The Bit-Witch is Back
Not too long ago the acclaimed Bayonetta series had a third title announced and coming to the Nintendo Switch. When will it be released? Nobody can say for sure, but at the same time a rerelease of Bayonetta 1&2 was announced with the option to buy the first title on its own for the eShop or get both titles for the price of one. The question is: after all these years, does the pedigree hack n slash adventure stand the test of time?
The actual reason for all the things that happen in Bayonetta is… hard to explain. The game is totally bonkers, it knows that and embraces this fact. The opening scene being our unlikely heroine fighting angels alongside Jeanne atop a broken clocktower that is plummeting to the ground, enemies clash against the two witches as they fight back and we are given nearly zero context for what is happening. When a game starts off like this you know you are in for a lot of spectacle. Riding missiles, gargantuan bosses out at sea, over the top finishing moves, and a lot more eye candy. There’s a lot of flash (..and I don’t mean Bayonetta herself), but the glorious thing about the game is that for as much spectacle it has there is an equal or greater amount of substance.
Without a shadow of a doubt, what makes Bayonetta an awesome title is the combat. This isn’t your typical mindless hack n slash where mashing a random button will get you through the whole game. The fighting system offers a variety of moves spread over a variety of weapon combinations. Bayonetta can attach weapons to her hands and feet and this opens up all sorts of crazy combinations. A sword in hand and a rocket launcher attached to her feet or perhaps a whip in hand and ice skates? There’s not a massive amount of weapons, but every one is so fleshed out that it makes it worth it. With that being said I did find the whip to be one of the weaker weapons.
Not only does she have access to a great arsenal of weaponry, but a awesome selection of techniques that will take you a while to remember all of them. The best and most frequently used of these will be Witch Time, if you dodge at the right time this will slow time right down and basically leave the enemy wide open to be beaten down.

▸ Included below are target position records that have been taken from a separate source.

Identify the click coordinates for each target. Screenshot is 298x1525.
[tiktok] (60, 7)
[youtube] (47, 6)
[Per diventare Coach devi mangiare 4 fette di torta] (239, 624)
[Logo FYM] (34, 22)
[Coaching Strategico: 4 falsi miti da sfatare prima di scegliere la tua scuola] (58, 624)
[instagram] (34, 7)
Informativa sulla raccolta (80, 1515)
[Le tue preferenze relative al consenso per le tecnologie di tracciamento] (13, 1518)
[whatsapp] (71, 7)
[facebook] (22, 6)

Then of course we have to look at the enemies Bayonetta faces off against. An assortment of angels that start off as weak henchmen that gradually build up to offensive juggernauts that will keep the player on their toes. I did find the aesthetic design of the enemies to be a little disappointing as with them all being angels it simply boiled down to them having the same palette which made them quite bland to look at. With that being said in terms of gameplay there is a excellent selection of enemies to go up against where each different variant makes you approach differently and keeps you on guard.

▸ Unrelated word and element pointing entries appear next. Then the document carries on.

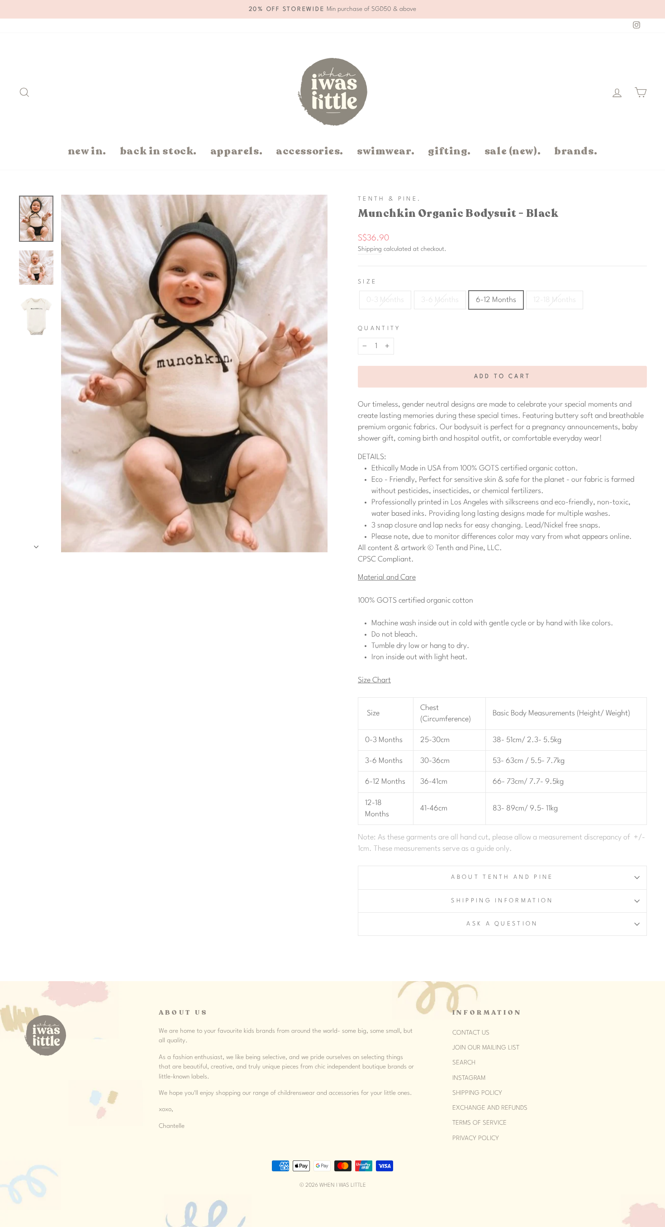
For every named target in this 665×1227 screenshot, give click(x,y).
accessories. (309, 151)
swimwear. (385, 151)
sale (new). (512, 151)
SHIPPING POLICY (477, 1093)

With a title as over the top as Bayonetta it should go without saying that the boss fights are going to be on a massive scale and they truly are. You do have a number of fights against Jeanne throughout the adventure and these are great and a good test of skill as you face off against someone with the same skills, but the then there is the other side of the coin. Massive clashes against behemoths whether in a coliseum, out at sea, or in space these fights give a lot to look at. They can be a little frustrating at times, just due to the nature of them being full of huge set pieces, but for the most part they are good fun.
The Switch Version
Let’s be perfectly honest at this point you’ve probably heard how great Bayonetta is, but are simply wondering how well it holds up on the Switch. The answer is that it works great. Handheld mode works perfectly and I noticed no dip in performance as Bayonetta made the transition from the big screen to the on the go on the Nintendo Switch. Of course how many times you get to play it in public is another question as it certainly isn’t a title that is safe for work. Best to lay this one with your back to a wall with headphones on.
Bayonetta is a short game from start to finish, but offers a lot of replay value. Costumes, weapons, techniques and items to equip can all be purchased and unlocked after your first playthrough. On top of this you can go through to score that ever sort after pure platinum rank on each level. Higher difficulties mix up the levels as they change the enemies you face off against and really start to offer a challenge. This is what I found most impressive about the game, sometimes it can be a real challenge, but it never feels unfair. The story knows what it is meant to be, there’s no intricate and deep plot points to ponder, but a great fanfare of absurdity and comedy that you just sit back and enjoy as it comes.
Is there any flaw!?
Yes, I already mentioned that the design of enemies can be bland as well as the whip weapon being a bit rubbish. On top of this the game does have a tendency to reuse environments. I think it makes you fight in the same part of Vigrid about three times through the course of the title also there’s a motorbike section and shooting section on top a missile, but felt a bit lacking to me and I just wanted to get back to the combat. It is a minor complaint and that’s what all the issues with Bayonetta add up to. The final boss is a bit poor, it’s a grand spectacle, but a little lacking. Then finally just an extra chapter or two would’ve been nice.
System reviewed on: Nintendo Switch.
Disclaimer: The reviewer purchased a copy of Bayonetta for this review.